◆ **What is needed**:
Print, please, exactly the lines from the one with "Viewport: 800px width, 800px" through the final line of the data below, with both ends included and the pictures left out.
+++ Study material +++
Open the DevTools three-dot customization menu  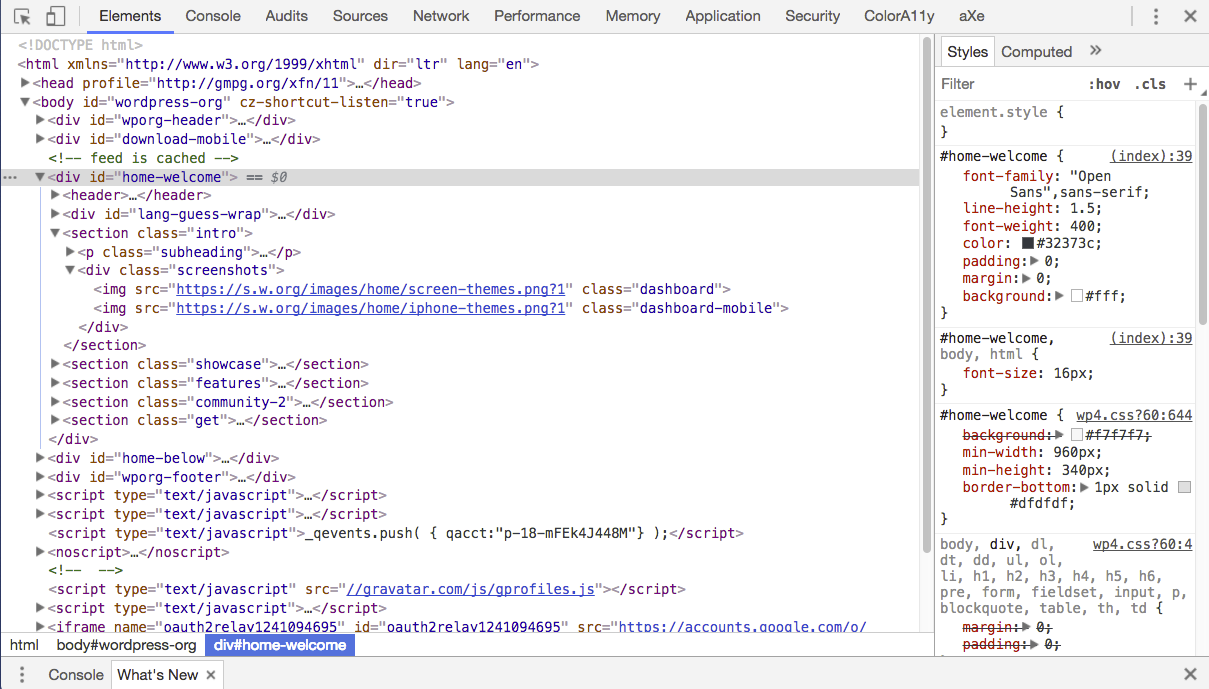(1155, 16)
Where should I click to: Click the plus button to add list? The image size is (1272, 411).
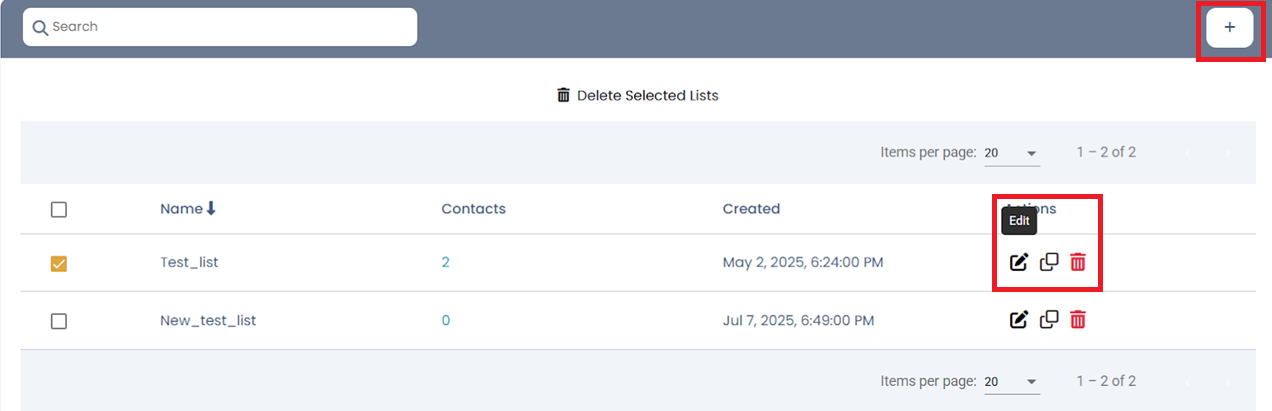point(1229,28)
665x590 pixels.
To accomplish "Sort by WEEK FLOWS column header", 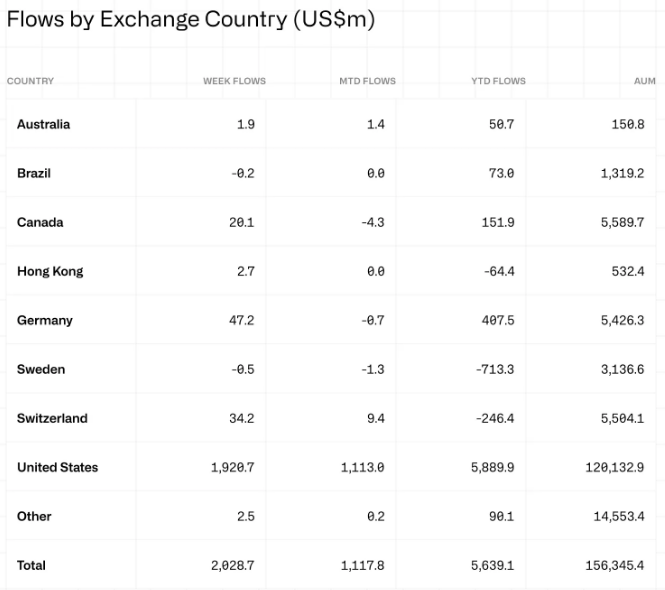I will 234,81.
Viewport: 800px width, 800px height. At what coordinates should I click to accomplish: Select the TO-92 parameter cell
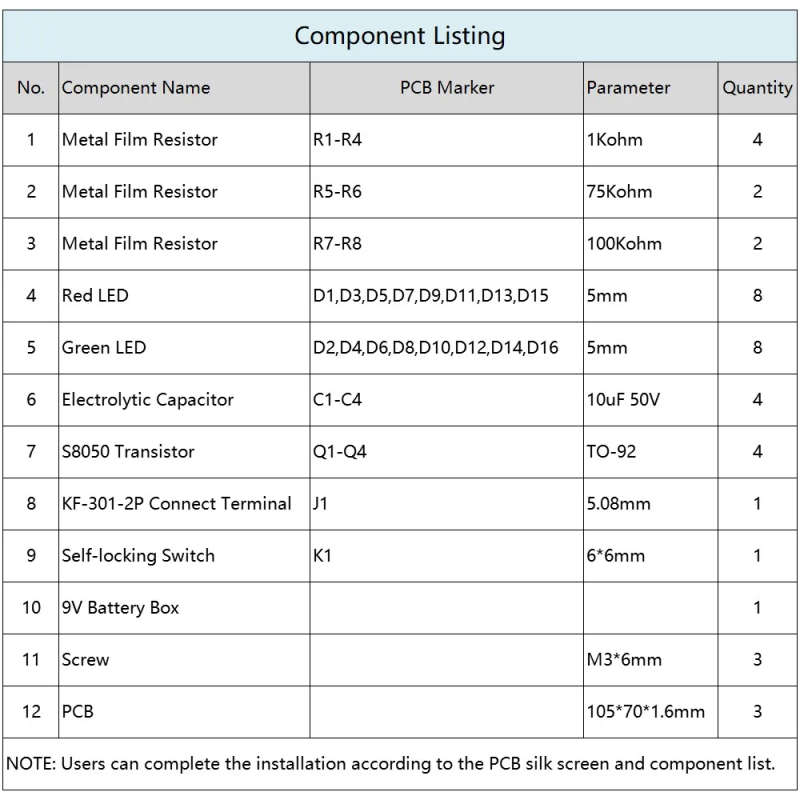point(651,452)
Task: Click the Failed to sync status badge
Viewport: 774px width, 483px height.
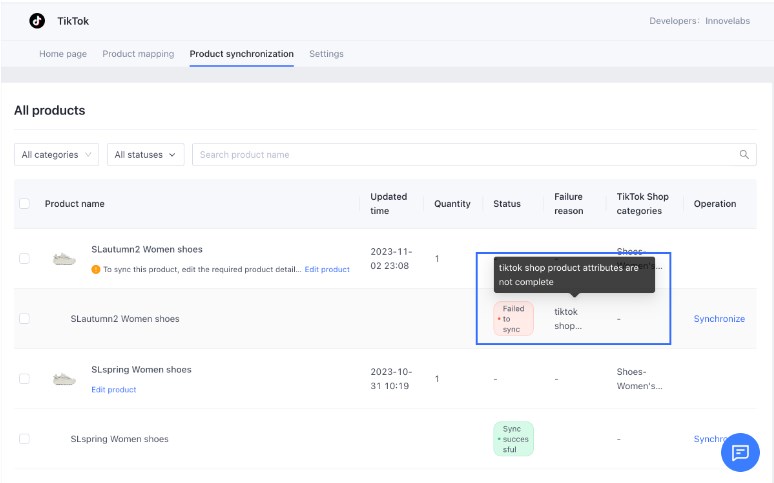Action: [512, 319]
+++
◆ **Answer section**:
Viewport: 800px width, 800px height. At what coordinates should I click to accomplish: Select the TO-92 parameter cell
point(651,452)
Task: Click the Failed to sync status badge
Viewport: 774px width, 483px height.
Action: [512, 319]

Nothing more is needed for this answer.